The researchers conducted a pooled analysis of four distinct RCTs utilizing different control groups and dosing intervals. What are the major methodological limitations of pooling data from trials with heterogeneous protocols to calculate a combined efficacy estimate?

Key Response

Pooling disparate trials introduces significant confounding. Combining data with different protocols, varying delays between doses, and different control arms (MenACWY vs. saline) violates the strict randomization integrity of individual trials if not pre-specified rigorously.
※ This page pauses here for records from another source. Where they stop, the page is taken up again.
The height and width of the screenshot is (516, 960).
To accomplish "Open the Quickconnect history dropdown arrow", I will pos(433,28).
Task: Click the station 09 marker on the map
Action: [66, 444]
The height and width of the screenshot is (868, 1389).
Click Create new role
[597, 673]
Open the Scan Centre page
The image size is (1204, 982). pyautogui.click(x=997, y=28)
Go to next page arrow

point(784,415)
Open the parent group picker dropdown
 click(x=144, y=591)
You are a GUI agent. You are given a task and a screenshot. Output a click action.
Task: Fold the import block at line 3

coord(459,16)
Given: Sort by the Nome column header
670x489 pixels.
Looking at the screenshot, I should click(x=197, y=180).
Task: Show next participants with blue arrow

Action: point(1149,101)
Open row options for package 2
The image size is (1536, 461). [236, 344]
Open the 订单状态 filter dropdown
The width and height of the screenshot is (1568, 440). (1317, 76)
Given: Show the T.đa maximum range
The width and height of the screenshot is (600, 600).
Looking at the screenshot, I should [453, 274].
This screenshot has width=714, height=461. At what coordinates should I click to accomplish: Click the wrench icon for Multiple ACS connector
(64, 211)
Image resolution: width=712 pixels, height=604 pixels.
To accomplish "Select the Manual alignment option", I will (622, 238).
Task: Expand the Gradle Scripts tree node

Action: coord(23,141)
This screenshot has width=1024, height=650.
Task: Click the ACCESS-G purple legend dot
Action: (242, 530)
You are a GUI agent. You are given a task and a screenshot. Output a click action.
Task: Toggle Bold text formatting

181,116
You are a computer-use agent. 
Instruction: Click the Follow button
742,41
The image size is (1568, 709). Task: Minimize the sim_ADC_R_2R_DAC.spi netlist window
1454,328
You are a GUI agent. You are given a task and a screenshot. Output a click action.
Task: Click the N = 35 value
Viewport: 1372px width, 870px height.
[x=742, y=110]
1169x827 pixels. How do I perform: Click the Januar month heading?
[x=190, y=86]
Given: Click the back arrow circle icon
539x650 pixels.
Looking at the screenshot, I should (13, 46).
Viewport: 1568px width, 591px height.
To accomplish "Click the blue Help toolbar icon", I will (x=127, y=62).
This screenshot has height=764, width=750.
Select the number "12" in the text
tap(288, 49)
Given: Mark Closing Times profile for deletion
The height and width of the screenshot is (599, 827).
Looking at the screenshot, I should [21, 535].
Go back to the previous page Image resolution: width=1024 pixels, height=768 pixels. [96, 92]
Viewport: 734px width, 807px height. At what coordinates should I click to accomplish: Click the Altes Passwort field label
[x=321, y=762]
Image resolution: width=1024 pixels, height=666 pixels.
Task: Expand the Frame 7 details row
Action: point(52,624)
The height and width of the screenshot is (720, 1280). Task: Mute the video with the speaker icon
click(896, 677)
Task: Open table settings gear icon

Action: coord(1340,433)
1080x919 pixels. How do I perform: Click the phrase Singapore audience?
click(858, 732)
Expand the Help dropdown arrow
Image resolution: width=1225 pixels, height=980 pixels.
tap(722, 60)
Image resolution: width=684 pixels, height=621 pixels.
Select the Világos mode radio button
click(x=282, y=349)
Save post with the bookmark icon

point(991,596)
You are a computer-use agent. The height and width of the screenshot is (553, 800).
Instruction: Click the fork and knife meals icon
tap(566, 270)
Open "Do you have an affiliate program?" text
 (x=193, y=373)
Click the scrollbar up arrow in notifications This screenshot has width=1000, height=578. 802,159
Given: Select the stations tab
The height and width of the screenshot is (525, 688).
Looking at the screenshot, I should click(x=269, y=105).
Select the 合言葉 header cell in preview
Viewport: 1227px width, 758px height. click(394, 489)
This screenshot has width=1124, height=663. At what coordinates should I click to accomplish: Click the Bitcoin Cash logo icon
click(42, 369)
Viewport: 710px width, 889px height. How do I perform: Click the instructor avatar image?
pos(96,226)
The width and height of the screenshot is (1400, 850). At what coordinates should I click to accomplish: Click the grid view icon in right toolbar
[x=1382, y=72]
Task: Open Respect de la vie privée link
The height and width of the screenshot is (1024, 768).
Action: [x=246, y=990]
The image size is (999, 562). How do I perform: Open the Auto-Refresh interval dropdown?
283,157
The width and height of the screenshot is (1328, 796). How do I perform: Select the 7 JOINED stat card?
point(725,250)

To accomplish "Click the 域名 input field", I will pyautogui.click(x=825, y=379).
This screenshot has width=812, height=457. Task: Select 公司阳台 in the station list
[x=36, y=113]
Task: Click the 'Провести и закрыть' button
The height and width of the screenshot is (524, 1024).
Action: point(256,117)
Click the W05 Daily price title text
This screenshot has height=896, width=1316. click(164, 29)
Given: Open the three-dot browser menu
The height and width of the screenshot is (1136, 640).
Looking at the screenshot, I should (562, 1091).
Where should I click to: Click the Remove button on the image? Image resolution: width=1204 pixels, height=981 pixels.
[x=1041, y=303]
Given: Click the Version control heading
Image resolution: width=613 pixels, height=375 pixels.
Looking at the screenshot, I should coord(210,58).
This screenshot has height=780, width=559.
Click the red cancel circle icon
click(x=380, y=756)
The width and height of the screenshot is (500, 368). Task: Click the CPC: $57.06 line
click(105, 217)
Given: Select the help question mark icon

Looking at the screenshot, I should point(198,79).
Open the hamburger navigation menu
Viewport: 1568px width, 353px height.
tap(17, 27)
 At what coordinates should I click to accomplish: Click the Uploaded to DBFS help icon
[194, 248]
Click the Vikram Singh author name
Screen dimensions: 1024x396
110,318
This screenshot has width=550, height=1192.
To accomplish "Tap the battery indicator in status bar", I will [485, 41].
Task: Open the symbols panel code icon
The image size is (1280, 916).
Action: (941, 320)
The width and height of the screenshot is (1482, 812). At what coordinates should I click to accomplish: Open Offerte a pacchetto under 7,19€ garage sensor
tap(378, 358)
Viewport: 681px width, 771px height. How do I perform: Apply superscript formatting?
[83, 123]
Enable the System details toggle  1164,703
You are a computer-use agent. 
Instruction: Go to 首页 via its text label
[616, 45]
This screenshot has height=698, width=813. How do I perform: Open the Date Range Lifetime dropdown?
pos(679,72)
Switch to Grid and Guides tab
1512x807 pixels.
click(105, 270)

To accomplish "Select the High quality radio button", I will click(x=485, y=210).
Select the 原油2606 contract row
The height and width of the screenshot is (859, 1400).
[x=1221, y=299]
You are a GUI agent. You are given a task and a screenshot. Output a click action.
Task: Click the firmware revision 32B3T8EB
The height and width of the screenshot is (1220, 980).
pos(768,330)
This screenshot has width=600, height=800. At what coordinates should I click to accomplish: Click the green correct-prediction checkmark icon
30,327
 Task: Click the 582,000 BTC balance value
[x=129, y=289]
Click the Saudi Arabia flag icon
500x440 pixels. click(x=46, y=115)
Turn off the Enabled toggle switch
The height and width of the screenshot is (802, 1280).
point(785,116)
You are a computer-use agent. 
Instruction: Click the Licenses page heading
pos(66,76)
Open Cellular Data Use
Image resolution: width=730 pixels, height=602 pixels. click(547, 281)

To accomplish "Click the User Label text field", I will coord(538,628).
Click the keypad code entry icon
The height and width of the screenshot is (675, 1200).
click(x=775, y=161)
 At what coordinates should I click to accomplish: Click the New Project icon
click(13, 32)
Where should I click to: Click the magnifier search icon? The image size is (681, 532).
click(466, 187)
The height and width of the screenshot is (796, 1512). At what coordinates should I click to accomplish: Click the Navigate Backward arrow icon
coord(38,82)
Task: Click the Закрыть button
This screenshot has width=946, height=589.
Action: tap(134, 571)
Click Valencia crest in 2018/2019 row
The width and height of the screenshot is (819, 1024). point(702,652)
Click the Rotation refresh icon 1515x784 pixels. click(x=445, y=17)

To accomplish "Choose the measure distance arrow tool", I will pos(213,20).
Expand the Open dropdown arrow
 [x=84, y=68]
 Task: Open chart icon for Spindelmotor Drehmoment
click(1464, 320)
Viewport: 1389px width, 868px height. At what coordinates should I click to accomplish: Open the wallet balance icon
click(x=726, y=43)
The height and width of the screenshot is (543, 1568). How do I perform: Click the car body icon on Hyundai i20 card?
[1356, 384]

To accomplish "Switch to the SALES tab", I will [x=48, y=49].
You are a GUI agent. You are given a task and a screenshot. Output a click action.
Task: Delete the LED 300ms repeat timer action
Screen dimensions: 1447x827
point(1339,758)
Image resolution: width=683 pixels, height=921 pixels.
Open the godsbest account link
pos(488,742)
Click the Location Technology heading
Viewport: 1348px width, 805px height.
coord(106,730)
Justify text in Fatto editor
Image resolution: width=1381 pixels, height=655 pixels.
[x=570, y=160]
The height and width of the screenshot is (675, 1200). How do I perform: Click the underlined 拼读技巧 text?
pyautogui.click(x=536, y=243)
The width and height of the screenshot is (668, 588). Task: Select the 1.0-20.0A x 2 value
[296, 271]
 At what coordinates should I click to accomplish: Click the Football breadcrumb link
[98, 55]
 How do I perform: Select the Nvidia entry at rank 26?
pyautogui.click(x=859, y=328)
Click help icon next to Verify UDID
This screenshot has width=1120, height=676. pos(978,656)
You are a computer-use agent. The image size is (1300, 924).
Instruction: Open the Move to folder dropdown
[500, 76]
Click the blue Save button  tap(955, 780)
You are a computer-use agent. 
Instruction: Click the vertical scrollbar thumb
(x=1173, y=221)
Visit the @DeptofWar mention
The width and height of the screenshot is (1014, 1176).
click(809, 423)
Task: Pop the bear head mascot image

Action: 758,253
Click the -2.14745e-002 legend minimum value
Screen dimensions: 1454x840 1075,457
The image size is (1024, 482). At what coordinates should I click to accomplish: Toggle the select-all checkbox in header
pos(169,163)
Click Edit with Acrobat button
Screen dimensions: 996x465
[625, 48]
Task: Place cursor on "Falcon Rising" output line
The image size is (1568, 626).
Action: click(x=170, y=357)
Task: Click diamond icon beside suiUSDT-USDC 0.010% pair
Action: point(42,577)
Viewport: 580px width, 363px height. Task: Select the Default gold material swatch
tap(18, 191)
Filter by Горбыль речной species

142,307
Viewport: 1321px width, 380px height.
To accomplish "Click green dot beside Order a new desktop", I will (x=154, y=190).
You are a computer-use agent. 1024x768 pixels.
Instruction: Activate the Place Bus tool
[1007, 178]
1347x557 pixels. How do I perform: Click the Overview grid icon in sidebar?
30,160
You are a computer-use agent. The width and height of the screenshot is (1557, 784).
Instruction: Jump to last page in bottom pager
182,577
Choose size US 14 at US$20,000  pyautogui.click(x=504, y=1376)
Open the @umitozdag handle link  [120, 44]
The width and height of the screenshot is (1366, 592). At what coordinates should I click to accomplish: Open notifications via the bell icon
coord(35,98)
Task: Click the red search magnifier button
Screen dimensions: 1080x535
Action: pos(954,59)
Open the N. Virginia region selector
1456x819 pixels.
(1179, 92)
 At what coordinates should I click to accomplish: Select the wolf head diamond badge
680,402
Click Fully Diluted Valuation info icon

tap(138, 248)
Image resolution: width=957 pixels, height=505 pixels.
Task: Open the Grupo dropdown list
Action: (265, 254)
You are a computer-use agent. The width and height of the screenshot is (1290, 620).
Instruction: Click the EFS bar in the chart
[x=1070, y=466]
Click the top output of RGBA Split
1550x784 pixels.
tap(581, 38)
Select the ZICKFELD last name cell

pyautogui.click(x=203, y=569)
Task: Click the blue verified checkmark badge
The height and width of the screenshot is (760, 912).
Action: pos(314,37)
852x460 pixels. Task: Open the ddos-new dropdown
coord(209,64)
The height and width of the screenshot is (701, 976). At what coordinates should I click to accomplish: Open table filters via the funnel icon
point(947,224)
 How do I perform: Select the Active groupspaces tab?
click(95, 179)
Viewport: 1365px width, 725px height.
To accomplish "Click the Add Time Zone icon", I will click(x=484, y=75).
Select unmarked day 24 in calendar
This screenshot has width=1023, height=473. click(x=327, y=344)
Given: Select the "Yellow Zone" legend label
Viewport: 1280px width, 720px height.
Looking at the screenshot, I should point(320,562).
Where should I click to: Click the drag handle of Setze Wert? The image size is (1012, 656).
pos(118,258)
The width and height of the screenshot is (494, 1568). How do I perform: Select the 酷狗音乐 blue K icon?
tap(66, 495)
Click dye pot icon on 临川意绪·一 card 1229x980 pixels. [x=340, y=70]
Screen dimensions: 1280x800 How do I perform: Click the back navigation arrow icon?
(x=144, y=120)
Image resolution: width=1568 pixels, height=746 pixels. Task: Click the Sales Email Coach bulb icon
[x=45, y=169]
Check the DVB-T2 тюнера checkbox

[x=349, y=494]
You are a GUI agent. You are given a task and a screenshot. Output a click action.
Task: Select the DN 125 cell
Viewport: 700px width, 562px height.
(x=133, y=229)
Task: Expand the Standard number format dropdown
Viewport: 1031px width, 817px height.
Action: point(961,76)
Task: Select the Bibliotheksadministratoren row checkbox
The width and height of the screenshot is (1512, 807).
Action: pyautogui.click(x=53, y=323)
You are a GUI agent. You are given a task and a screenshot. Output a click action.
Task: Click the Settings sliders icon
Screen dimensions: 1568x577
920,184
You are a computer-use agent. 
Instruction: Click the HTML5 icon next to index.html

This complicates the interpretation of a single point estimate for efficacy and introduces confounding risks.

Journal Editor
Journal Editor

As a peer reviewer assessing this interim analysis, how do you evaluate the investigators decision to include the accidentally administered low-dose/standard-dose cohort in the primary efficacy analysis, and what are the editorial implications of publishing findings heavily influenced by a protocol deviation?

Key Response

Journal editors focus on methodological integrity. The low-dose/standard-dose group resulted from a dosing error rather than a planned study arm. Including it in a pooled primary efficacy calculation artificially inflates the overall result and raises questions about post-hoc data dredging. A rigorous editorial review would demand strict sensitivity analyses excluding the error group to maintain validity.

Guideline Committee
Guideline Committee

Given the interim finding of 70.4 percent efficacy against symptomatic disease but 100 percent protection against severe disease, how should vaccine guideline committees prioritize the rollout of ChAdOx1 in resource-limited settings compared to higher-efficacy mRNA vaccines?

Key Response

Guideline committees must balance efficacy, safety, and logistical feasibility. While mRNA vaccines showed greater than 90 percent efficacy, the standard refrigeration requirements of ChAdOx1 and its complete protection against severe disease made it a strong recommendation for global rollout (e.g., WHO SAGE guidelines). Committees must prioritize preventing healthcare system collapse over sterilizing immunity when logistical constraints are high.

Clinical Landscape

Noteworthy Related Trials

2020

BNT162b2 Phase 3 Trial

n = 43,548 · NEJM

Tested

BNT162b2 (mRNA COVID-19 vaccine) 30 μg, two doses

Population

Healthy adults or those with stable chronic medical conditions

Comparator

Placebo

Endpoint

Efficacy against confirmed COVID-19 with onset at least 7 days after the second dose

Key result: The vaccine showed 95% efficacy in preventing COVID-19 and had a similar safety profile to other viral vaccines.
2020

COVE Trial

n = 30,420 · NEJM

Tested

mRNA-1273 (Moderna COVID-19 vaccine) 100 μg, two doses

Population

Adults at high risk for SARS-CoV-2 infection or its complications

Comparator

Placebo

Endpoint

Prevention of symptomatic COVID-19 illness at least 14 days after the second dose

Key result: The mRNA-1273 vaccine demonstrated 94.1% efficacy at preventing COVID-19 illness, including severe disease.
2021

ENSEMBLE Trial

n = 43,783 · NEJM

Tested

Ad26.COV2.S (Janssen COVID-19 vaccine) single dose

Population

Adults aged 18 years and older

Comparator

Placebo

Endpoint

Efficacy against moderate to severe-critical COVID-19 at 14 and 28 days post-vaccination

Key result: A single dose of Ad26.COV2.S protected against symptomatic COVID-19 with 66.9% efficacy and was highly effective against severe disease.